Yeah, exactly! Thanks.

Zierler:

(Laughter).

Martinis:

In scientific talks I always try to remind everyone that building a quantum computer is hard. And maybe everyone’s too optimistic. But when you look at all the constraints from systems engineering, it’s not so obvious that every qubit implementation will work. But you have to try all of them, and it’s not possible at this time to pick the winners and losers. But it’s a lot harder than you think and we need to learn all of the scientific and systems concepts behind building such a complex machine. I think that if you’re going to build a quantum computer- it’s a decade away, you have to stay in startup mode for ten years.

Zierler:

Right. John, for my last question looking to the future, given the fact that this is something that you’ve considered deeply in your recent work. Best case scenario, how does quantum supremacy get us to demonstrate that classical computing simply can’t do things that quantum computing will do?

Martinis:

Yeah, this gets to the point of the quantum supremacy experiment and why I think it’s a pretty important milestone for the field. The way I’ve explained this is that physicists have been talking about the power of a quantum computer for decades. But for engineers who build big data centers, it’s like how is this little physics experiment going to be better than our huge data center? It looks very magical. That’s because it’s hard to understand how quantum mechanics work, especially when you think about its power of manipulating information. The nice thing about the experiment is you run a well-defined algorithm and you simply compare the run time of a quantum computer and the run time of a classical simulator, which is something everyone can understand. You don’t have to talk about complex ideas like entanglement. It’s a definite algorithm and result. It’s not yet useful, but scientists and engineers can understand that since they are used to prototypes and test procedures. Everyone worked really hard to write the paper clearly. My goal when writing the first draft was to make it understandable to Silicon Valley and Google executives, to show them this technology had progressed so that it deserved more serious funding.

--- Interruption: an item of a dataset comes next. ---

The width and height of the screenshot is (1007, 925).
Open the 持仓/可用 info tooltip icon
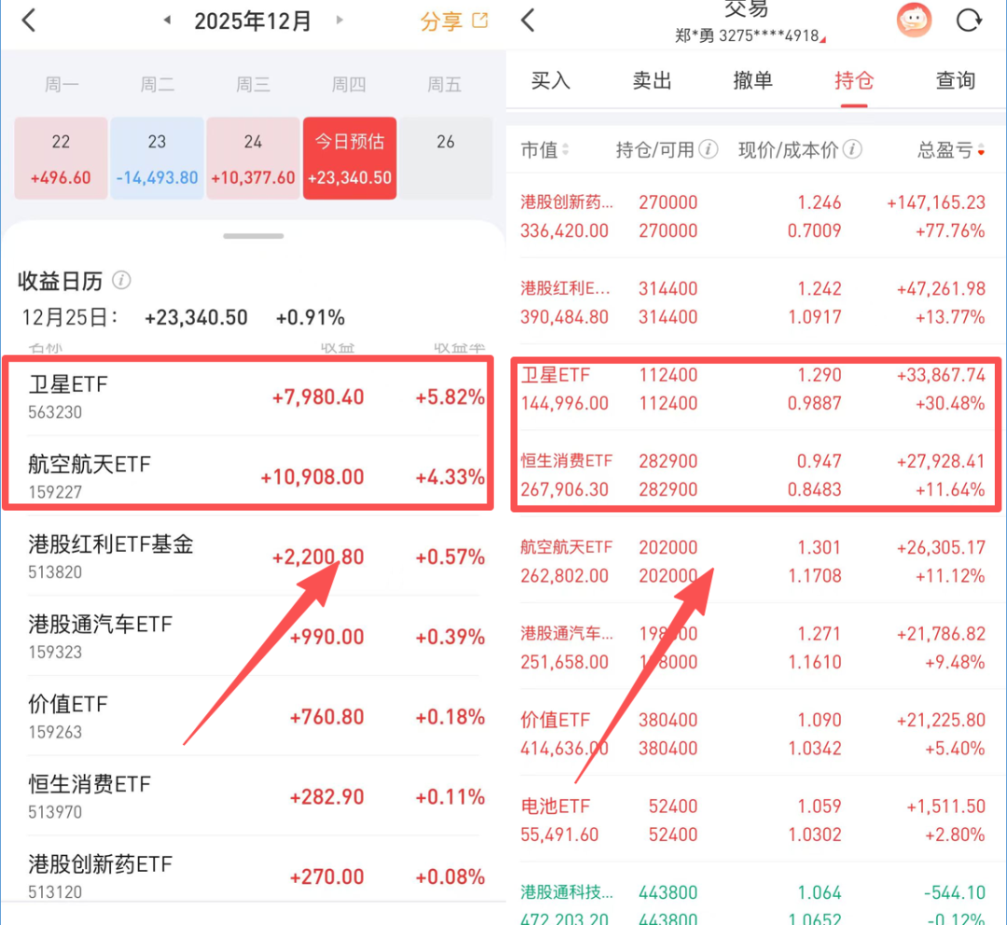(709, 149)
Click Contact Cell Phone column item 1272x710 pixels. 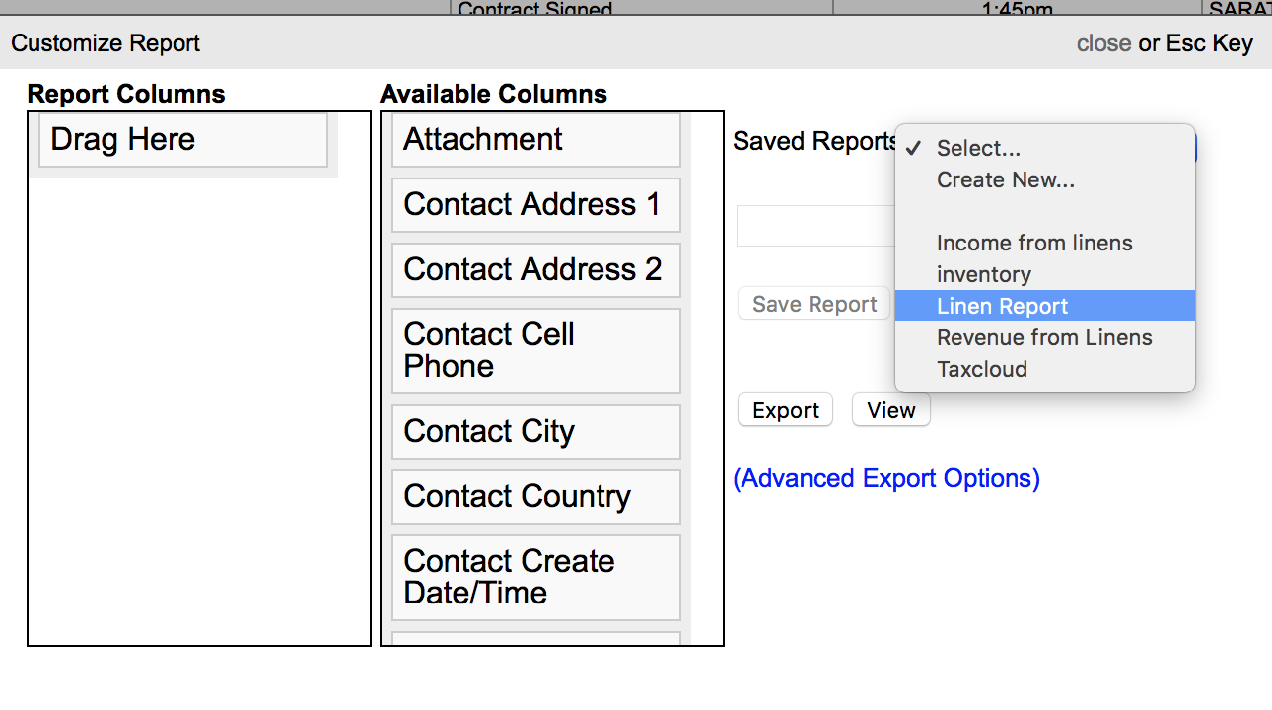[x=535, y=350]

At the scientific level, we were testing in a practical manner whether the ideas of quantum mechanics and computing were really correct at a huge scale. Physicists expected it to work, especially the theorists, but the job of experimentalists is to test whether it actually works. And on the practical side, how do you know that there isn’t some experimental noise source or correlation or something you didn’t understand? Especially if a company will put a few billion dollars into making an error-corrected quantum computer. So, for me, the most important part is the test of quantum mechanics. That’s the real practical reason I wanted to do the experiment. In fact, when I gave a talk this year at the APS (American Physical Society) March meeting, I purposely never used the word quantum supremacy.

Zierler:

A-ha, a-ha.

Martinis:

It was all about how to test your quantum computer and know if it was working properly.

Zierler:

There you go.

Martinis:

Because, yeah, that’s the long-term purpose of doing this experiment.

Zierler:

Right.

Martinis:

It was really interesting to write the paper with an A and B story, one about quantum supremacy, and the other about testing a quantum computer. It was kind of fun to balance these two ideas.

Zierler:

It’s just exciting to think about you know, the field really being on the cusp of something major and you know, being privileged to witness these things happening in real time. So, it’s exciting! There’s no doubt about it.

Martinis:

Yes, for me this was a culmination of the research I did for my whole career, and especially what the team did in the past ten years. I had a vision to make a useful quantum computer, and it was a great quest to figure that out to put everything together, to build a powerful quantum computer. But we still have to do something useful, so that’s the next challenge. It was great working with the hardware team to do this, and hopefully I can continue to help with the science.

Zierler:

John, it’s been so fun talking to you. I’m so glad we were able to do this and capture all of your recollections for history. Thank you so much. I really appreciate it.

Martinis:

Thank you. It was a great conversation.